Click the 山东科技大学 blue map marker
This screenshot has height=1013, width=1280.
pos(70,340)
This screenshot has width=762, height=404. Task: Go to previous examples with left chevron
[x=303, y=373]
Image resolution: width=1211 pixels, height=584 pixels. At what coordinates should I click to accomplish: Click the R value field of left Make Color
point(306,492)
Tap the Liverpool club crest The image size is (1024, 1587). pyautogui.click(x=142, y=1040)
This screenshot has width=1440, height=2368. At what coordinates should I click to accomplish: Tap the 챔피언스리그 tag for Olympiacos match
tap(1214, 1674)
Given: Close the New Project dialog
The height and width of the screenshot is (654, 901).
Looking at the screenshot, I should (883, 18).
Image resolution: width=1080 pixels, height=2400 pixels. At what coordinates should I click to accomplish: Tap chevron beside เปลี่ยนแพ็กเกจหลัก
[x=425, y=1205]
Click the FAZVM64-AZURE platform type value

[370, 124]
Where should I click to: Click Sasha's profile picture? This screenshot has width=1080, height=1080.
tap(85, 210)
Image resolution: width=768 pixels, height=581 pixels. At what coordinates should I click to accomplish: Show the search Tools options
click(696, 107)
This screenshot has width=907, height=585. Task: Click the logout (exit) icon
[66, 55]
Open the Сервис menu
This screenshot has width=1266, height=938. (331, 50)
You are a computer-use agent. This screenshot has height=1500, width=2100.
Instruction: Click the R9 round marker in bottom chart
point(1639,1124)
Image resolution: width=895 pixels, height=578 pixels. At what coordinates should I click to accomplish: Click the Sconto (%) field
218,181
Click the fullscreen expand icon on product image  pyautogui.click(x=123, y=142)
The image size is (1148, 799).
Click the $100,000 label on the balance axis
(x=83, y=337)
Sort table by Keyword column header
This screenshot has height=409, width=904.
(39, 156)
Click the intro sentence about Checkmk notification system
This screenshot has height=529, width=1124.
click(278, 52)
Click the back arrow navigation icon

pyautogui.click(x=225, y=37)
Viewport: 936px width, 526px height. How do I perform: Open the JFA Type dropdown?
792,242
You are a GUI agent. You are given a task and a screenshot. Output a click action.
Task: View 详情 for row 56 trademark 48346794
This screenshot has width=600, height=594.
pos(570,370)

(Problem requirements)
Look through the listing and extract every line with "size" in it.

(Written reply)
Tap the Liverpool club crest The image size is (1024, 1587). pyautogui.click(x=142, y=1040)
The image size is (1148, 799).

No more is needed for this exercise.